It’s hard to keep up with the world of invasive species, but I thought I’d start off 2012 with some stories I’ve been reading and listening about lately. Let’s start with goats. A blurb in the current National Geographic (which my son reads religiously), sent me on a search mission, and I found out that goats are being used as weed eaters all over the place. Ewe4ic Ecological Services, a company that rents out goats in Colorado and Wyoming, has been hired to take care of all the following weeds (in alphabetical order, no less): Canada thistle, cheat grass, common tansy, common mullein, dalmatian toad flax, dandelions, downy brome, Indian tobacco, knapweed, kudzu, larkspur, leafy spurge, loco weed, musk thistle, oxide daisy, plumeless thistle, poison hemlock, purple loosestrife, scotch thistle, spotted knapweed, sweet clover, yellow star thistle and yucca. Goats also eat blackberry leaves, ivy (including the poisonous kind), Scotch broom, knotweed, morning glory, holly, nettle, and horsetail. My friend Christopher says that his goat will chow down on blackberry leaves from branches he prepares for her (to avoid the goat eating rhododendron, which is poisonous!). And a real bonus for this time of year – goats love Christmas trees! They’ll strip them bare and tear off the bark for dessert. The closest cud-chewing invasive weed solution is Vegetative Management Services, Inc. run by Lewis Cochran, in Vernonia. Give him a call at 503-730-7065 for help with your weed problem.

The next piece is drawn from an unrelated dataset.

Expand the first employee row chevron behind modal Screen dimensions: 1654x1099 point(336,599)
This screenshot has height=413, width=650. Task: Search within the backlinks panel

On to beavers. In last month’s NatGeo (the magazine version), I found a blurb illustrating a classic invasive species story. Turns out that in 1946, Argentina imported about 50 (funny how different sources give different numbers here) beavers from Canada to Tierra del Fuego, an archipelago on the southern tip of South America, to start, of all things, a fur trade. The business never flourished, but the forgotten beavers did. They now number over 100,000, and have been busy (pun intended) altering the landscape. With no natural predators to check their advance, they’ve crossed the border into Chile (Tierra del Fuego is divided between Argentina and Chile), swum to the mainland, and laid waste to patches of forest. Christopher Anderson of the Institute of Ecology and Biodiversity in Santiago, Chile says, “The change in the forested portion of this biome is the largest landscape-level alteration in the Holocene — that is, approximately 10,000 years.” (I love quotes like this that ignore human-caused changes.) Local authorities are looking into eradication (beavers) and restoration (forest). The eradication would be over the largest area ever, “by an order of magnitude,” according to Josh Donlan, director of Advanced Conservation Strategies, an Idaho firm working on the program. So, get ready for a sharp drop in the price of beaver pelts! Maybe that fur trade will pay after all! Check out Nature 453, 968 (2008), and a BBC News article called Argentina’s great beaver plague for more great quotes and factoids.
And now, to finish up, how ’bout a nice entrée of silverfin? (I first heard about this one listening to a podcast of Living on Earth entitled Let Them Eat Carp!) Yes, the venerable Asian carp, scourge of the Great Lakes, has been officially renamed and branded as silverfin, and is being marketed as the latest chic seafood dish. Like the Patagonian toothfish, which was obscure until the Chileans marketed it as Chilean sea bass (it’s now so popular that Greenpeace says it may be commercially extinct in less than 5 years), there has been a movement to solve the Asian (or silver or flying) carp problem by eating the highly invasive species. Silver carp were imported to North America in the 1970s to control algae growth in aquaculture and municipal wastewater treatment facilities. They escaped from captivity soon after their importation, and now are rampant in the Mississippi River watershed, threatening to enter the Great Lakes, home to a multi-million dollar fishing industry. Chef Philippe Parola, founder of Silverfin Craze, describes the taste of Asian carp (whoops, silverfin) as “a cross between crabmeat and scallops!” Bon appétit!